Dopo gli attacchi lanciati dalle forze armate ucraine contro il sistema radar di preallarme nucleare della Russia, ci si sarebbe aspettato che i leader occidentali riconoscessero il pericolo di provocare una vera e propria guerra nucleare e optassero per la moderazione. Invece no, i leader della NATO hanno scelto di inasprire il conflitto, liquidando i ripetuti avvertimenti di Vladimir Putin come semplici “bluff”.
Così, al termine della riunione dei ministri degli Esteri della NATO il 31 maggio a Praga, il Segretario di Stato americano Antony Blinken ha confermato ai giornalisti che Biden, dopo essersi rifiutato di farlo per molti mesi, aveva segretamente dato a Kiev il permesso di colpire obiettivi all’interno della Russia con armi fornite dagli Stati Uniti. Ufficialmente, tali attacchi dovrebbero essere limitati all’area vicino al confine con Kharkiv, ma nessuno crede che lo saranno. Poche ore dopo questo annuncio, il cancelliere tedesco Scholz si è affrettato a smentire la posizione che aveva difeso anche il giorno prima, dando a Kiev il via libera all’uso di armi consegnate dalla Germania per lo stesso scopo.
In realtà, il presidente francese Macron, il cui bellicismo è diventato del tutto sgangherato, durante una conferenza stampa con Scholz il 29 maggio aveva già dichiarato che l’Ucraina dovrebbe essere autorizzata a usare le armi occidentali per colpire le basi militari russe da cui partono gli attacchi sul suo territorio (ma non altro), cosa a cui Scholz ha fatto eco. Altri Paesi europei, tra cui Finlandia, Norvegia e Paesi Bassi si sono rapidamente schierati dietro di loro.

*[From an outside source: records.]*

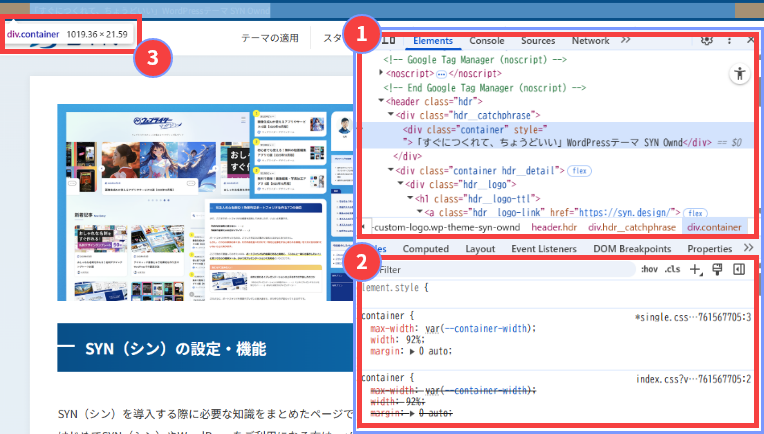764x434 pixels.
Task: Click the styles Filter input field
Action: pyautogui.click(x=500, y=270)
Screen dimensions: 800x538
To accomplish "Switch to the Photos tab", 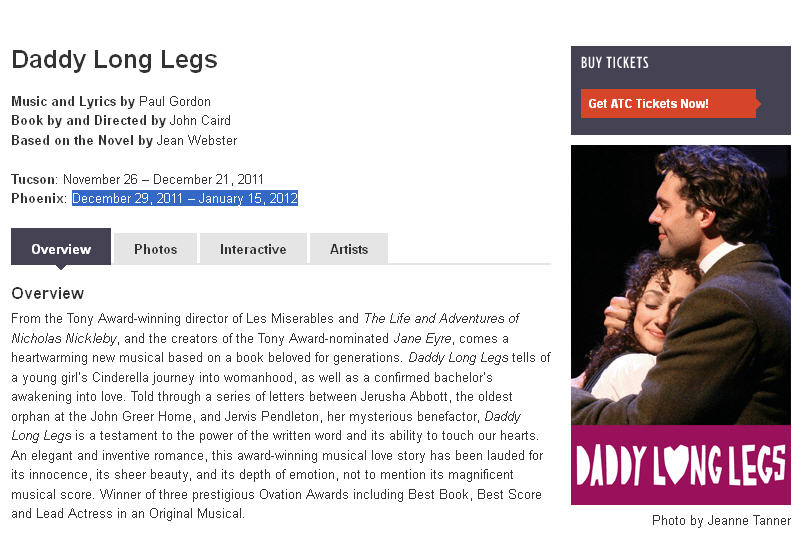I will 155,249.
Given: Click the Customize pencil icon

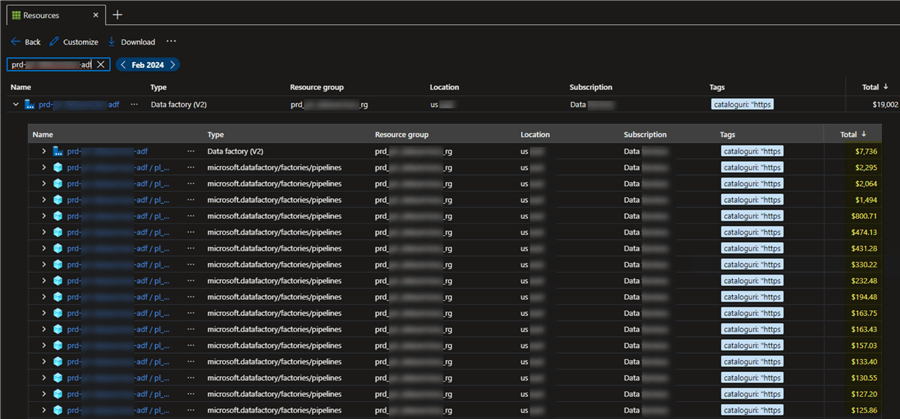Looking at the screenshot, I should [x=55, y=42].
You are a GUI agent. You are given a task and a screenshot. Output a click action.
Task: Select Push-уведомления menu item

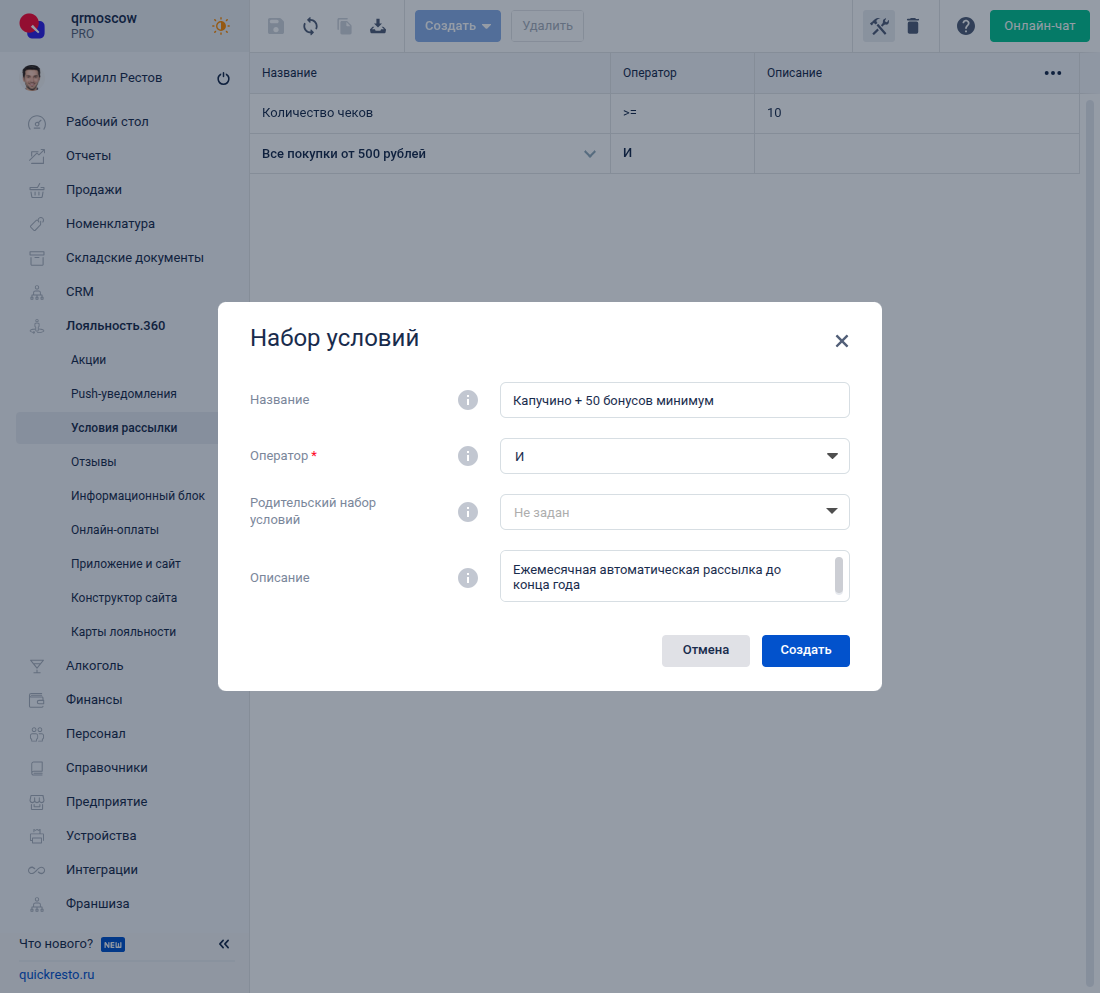pyautogui.click(x=123, y=394)

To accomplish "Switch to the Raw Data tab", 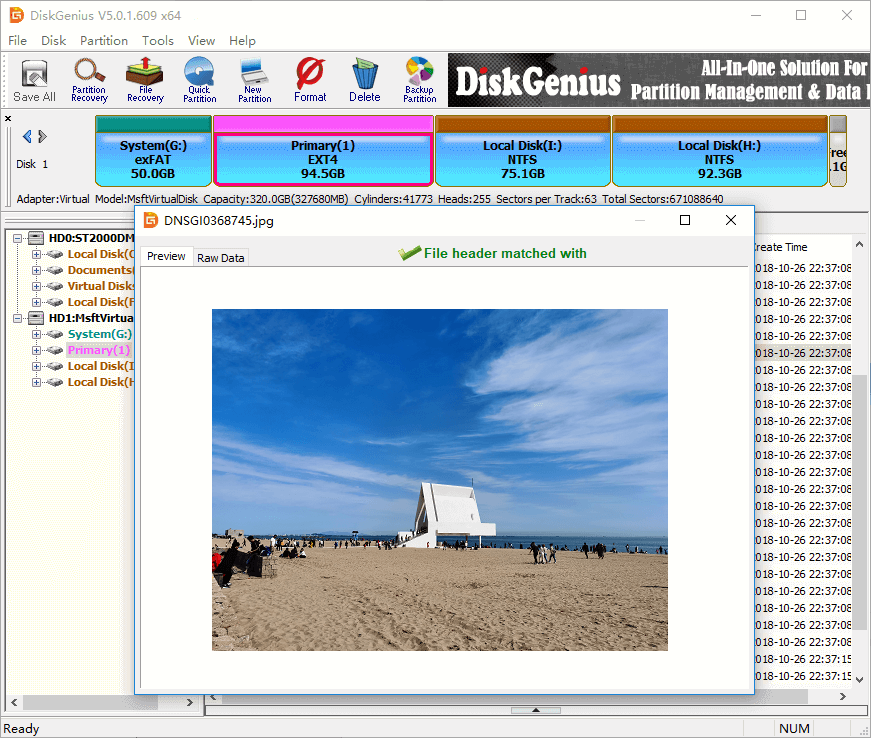I will pyautogui.click(x=220, y=258).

Senza dimenticare che l’intera parata è stata guidata dal Ministro degli Esteri britannico David Cameron, che durante la sua visita a Kiev il 3 maggio aveva dichiarato che spetta all’Ucraina decidere come utilizzare le armi fornite dal Regno Unito, anche per colpire obiettivi sul territorio russo. Londra ha iniziato a consegnare all’Ucraina i missili da crociera a lungo raggio Storm Shadow già un anno fa.
I leader russi hanno chiarito che tutto questo equivale a rendere i Paesi della NATO parti in causa nella guerra. Il 28 maggio, Putin ha fatto capire che la barriera tra l’Ucraina e i suoi controllori occidentali sta diventando inesistente, perché i missili occidentali di precisione a lungo raggio utilizzati dall’Ucraina, compresa la maggior parte dei droni, richiedono infrastrutture satellitari e tecnici occidentali per il loro funzionamento.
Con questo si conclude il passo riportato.